Christophe Alévêque : un jubilatoire jeu de massacre pour certains, un trublion politiquement incorrect pour d'autres... Simplement un très bon comique caustique à souhait qui a choisi son camp : celui de s'en moquer et d'en rire sans hypocrisie.
Agitateur un peu sans doute, et alors ? Faut-il se laisser endormir dans le "tout lisse"
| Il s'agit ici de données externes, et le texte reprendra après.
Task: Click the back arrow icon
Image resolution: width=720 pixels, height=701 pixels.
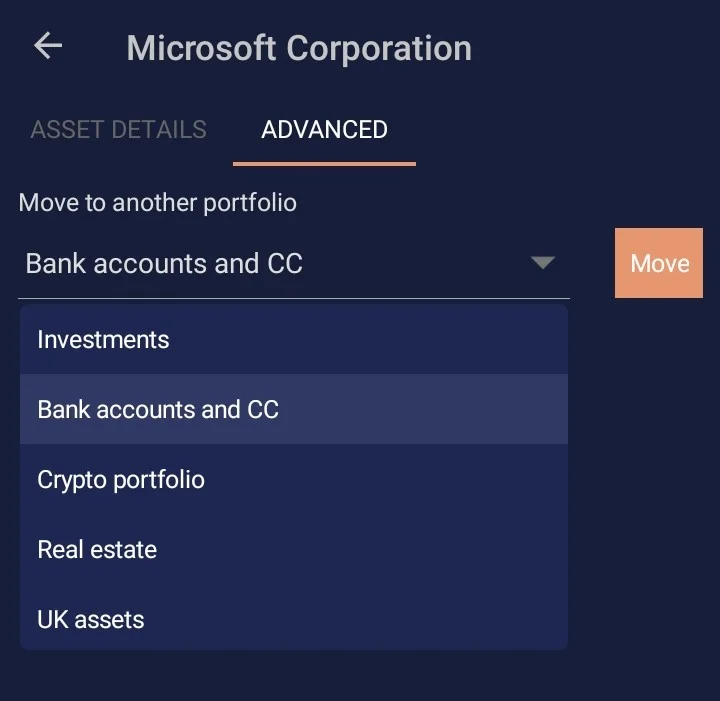Action: click(48, 46)
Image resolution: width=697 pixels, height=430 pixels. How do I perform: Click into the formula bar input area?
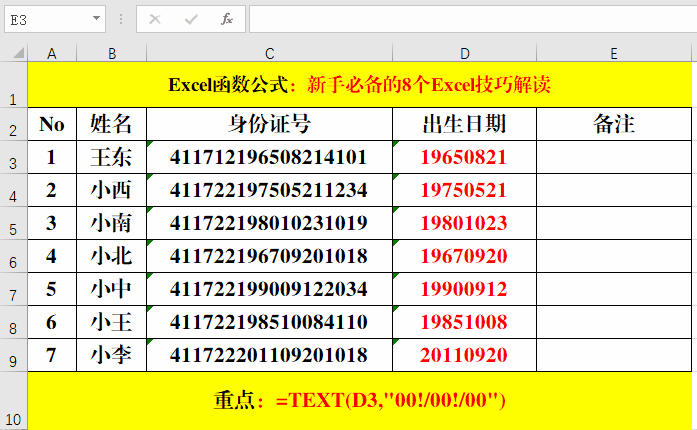470,18
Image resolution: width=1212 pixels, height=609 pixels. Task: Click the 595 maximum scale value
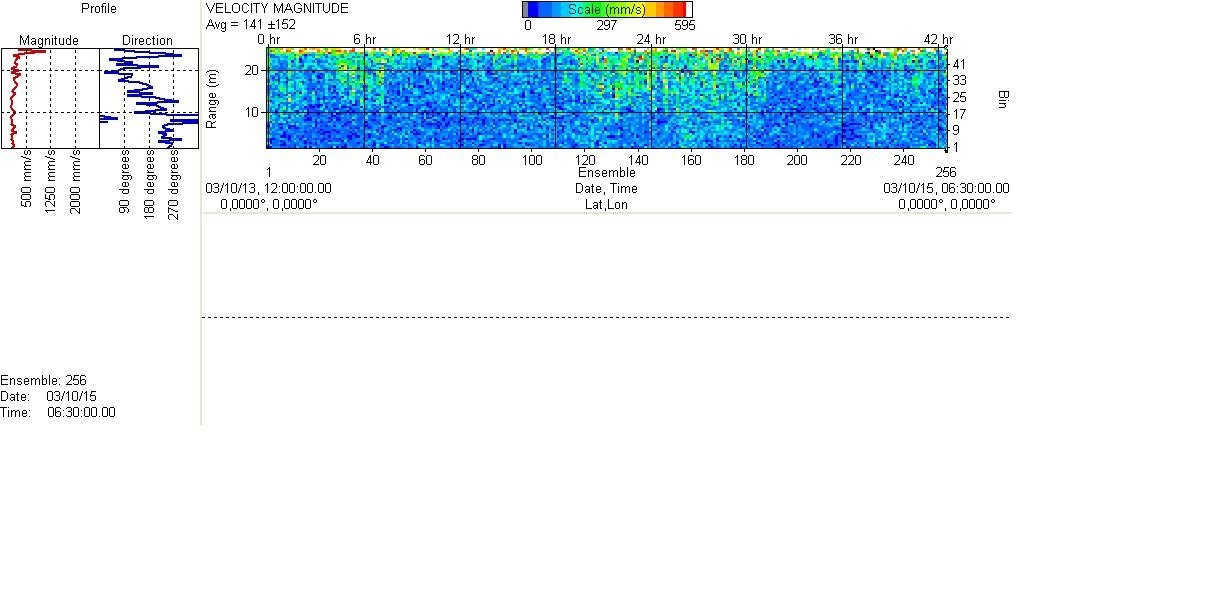[x=684, y=25]
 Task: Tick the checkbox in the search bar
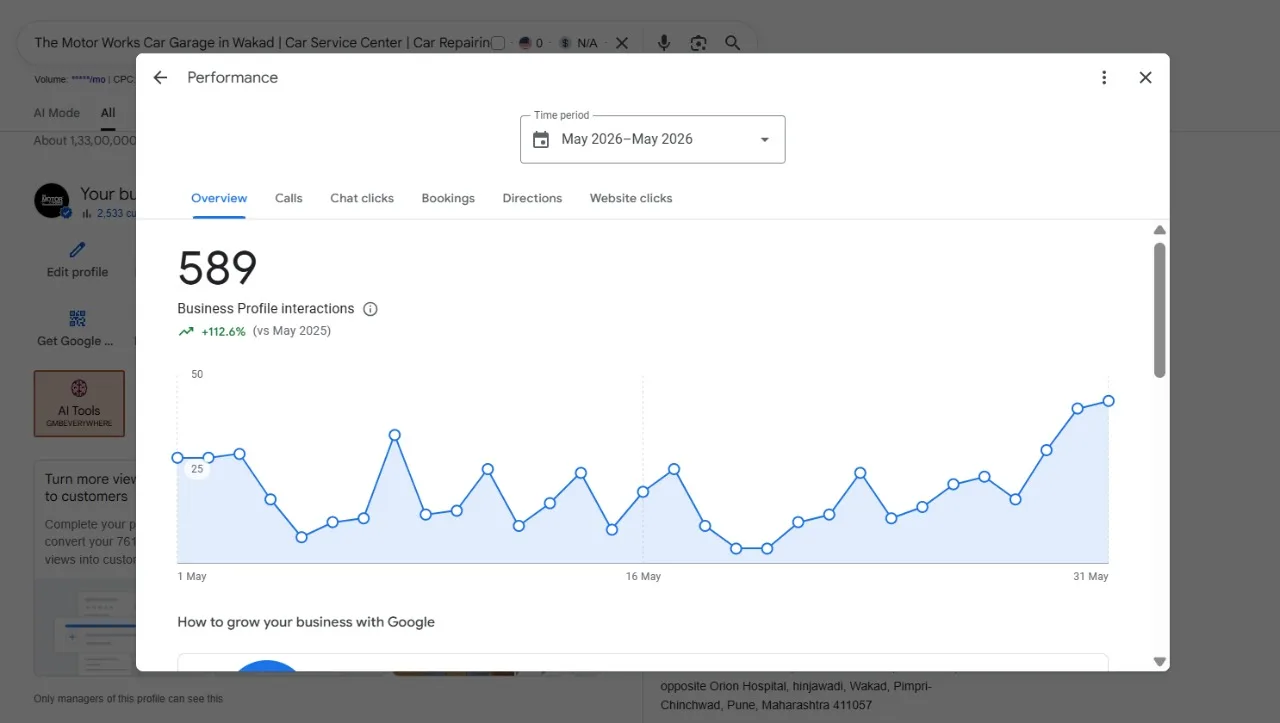498,43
bien propre ? L'humour peut tout, l'humeur aussi parfois. Marre des révérences devant
des têtes pensantes qui nous gonflent la citrouille. Marre de presser le citron et puis après ? Jeter la peau. Alévêque dit tout haut ce que pensent tout bas les masses qui ne
se laissent pas abrutir par les jeux débiles de certaines chaines bétonnées (suivez mon regard) là où seul le fric compte et surement pas la culture (le fameux "mieux disant" culturel promis). Bref Alévêque a trouvé son créneau et il en est digne. Héritier de Bedos
plus que de Desproges, car le provocateur a plutôt une âme de gauche ou du moins anti-
quelqu'un (vous voyez qui ?), ses sketchs font mouche depuis l'Européen en 1996 (celui sur le fast food : un must !) jusqu'à Zorro en 2006. Sa misogynie est seulement de façade.
Et puis exagère-t-il vraiment dans ses coups de griffes contre un féminisme parfois excessif ? Parfois seulement, bien sur. Un coffret à posséder d'urgence pour se plier de rire sans modération.